Joanna Bogle on the Ordinariate


Pope Emeritus Benedict XVI issued Anglicanorum Coetibus on November 4, 2009, and Joanna Bogle looks at the progress of the Anglican Ordinariate in England in The Catholic World Report. Our Lady of Walsingham was established in January, 2011 and has since found a home in London, at least, with parish churches, and continues to grow:

So far, some 80 clergy and about 1,000 laity in Britain have responded to the invitation made by Pope Benedict in Anglicanorum Coetibus. The Ordinariate of Our Lady of Walsingham came into being in 2011 with three former Anglican bishops forming its leadership. The following year two other ordinariates were established—the Ordinariate of the Chair of St. Peter in the United States and Canada, and the Ordinariate of the Southern Cross in Australia.

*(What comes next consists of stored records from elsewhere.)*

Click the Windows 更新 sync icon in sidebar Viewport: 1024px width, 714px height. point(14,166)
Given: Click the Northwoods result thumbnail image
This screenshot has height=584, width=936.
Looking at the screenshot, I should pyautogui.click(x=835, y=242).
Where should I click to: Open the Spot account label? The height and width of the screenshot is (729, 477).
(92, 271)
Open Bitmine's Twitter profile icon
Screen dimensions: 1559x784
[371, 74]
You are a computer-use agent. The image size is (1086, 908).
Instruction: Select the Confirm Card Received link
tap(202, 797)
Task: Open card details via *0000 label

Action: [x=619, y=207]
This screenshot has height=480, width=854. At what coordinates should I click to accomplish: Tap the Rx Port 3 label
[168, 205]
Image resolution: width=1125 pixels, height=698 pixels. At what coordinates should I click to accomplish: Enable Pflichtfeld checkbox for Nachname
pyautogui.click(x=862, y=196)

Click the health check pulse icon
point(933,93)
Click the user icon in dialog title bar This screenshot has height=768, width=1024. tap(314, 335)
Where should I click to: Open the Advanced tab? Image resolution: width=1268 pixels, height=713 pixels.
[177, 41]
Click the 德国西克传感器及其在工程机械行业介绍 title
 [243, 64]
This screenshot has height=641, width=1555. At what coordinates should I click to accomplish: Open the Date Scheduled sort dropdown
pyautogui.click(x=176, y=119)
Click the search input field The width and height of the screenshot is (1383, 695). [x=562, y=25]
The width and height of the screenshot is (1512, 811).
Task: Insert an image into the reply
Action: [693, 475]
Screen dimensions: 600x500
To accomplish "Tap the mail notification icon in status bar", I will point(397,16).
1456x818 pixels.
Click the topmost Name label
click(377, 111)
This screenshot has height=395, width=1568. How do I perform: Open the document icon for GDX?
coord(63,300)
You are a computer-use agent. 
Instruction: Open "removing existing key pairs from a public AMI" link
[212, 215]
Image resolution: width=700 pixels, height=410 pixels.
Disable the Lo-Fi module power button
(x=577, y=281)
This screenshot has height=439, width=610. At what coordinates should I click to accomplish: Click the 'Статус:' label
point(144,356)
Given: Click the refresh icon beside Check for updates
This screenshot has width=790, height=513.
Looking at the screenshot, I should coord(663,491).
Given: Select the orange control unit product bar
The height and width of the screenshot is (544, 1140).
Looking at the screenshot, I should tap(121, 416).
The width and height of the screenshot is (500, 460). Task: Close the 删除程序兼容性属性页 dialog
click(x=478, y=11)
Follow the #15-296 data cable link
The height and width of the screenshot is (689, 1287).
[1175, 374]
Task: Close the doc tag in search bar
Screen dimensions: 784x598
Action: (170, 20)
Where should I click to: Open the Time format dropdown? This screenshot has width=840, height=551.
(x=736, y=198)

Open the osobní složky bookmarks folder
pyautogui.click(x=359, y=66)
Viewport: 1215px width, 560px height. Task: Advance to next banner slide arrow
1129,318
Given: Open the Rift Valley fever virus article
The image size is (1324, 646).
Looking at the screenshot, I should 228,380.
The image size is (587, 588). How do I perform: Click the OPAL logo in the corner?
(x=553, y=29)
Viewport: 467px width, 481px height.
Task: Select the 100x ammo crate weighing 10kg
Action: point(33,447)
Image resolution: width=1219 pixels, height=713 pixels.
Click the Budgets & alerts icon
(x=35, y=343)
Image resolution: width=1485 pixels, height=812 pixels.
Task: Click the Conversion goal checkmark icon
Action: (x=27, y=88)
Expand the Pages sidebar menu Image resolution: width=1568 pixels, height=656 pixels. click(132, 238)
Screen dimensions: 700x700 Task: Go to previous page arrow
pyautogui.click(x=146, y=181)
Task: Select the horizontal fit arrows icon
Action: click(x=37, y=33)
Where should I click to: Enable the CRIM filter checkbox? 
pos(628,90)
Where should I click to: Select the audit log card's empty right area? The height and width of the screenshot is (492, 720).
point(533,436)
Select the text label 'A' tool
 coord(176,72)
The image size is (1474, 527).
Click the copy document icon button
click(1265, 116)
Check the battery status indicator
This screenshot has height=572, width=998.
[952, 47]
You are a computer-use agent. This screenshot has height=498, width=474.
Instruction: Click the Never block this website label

The Ordinariate of Our Lady of Walsingham has groups in various parts of Britain. In London, two churches have been given over to the ordinariate by the Catholic bishops: one in Warwick Street—a building with an extraordinary history going back to the days when Catholics could only worship in chapels linked to foreign embassies—and one on the south bank of the river Thames, near London Bridge.
 
It is this Church of the Most Precious Blood, a late 19th-century building next to the railway viaduct, not far from Borough Market, that is now the spiritual home of a thriving ordinariate parish community. Father Christopher Pearson was formerly the vicar of the Anglican church of St Agnes, at Kennington. He and a number of parishioners responded to the Holy Father’s call, and after due process—a time of reflection, decision, and instruction—were formally received into full communion with the Catholic Church and confirmed. A while later, Father Christopher was ordained deacon and then priest in St. George’s Cathedral, Southwark. They all worshipped for a while at St. Wilfrid’s Catholic Church in Kennington, not far from their old home at St. Agnes. And then the Church of the Most Precious Blood becoming vacant with the planned departure of the Salvatorean Order, which had been running the parish, and it was given into ordinariate care.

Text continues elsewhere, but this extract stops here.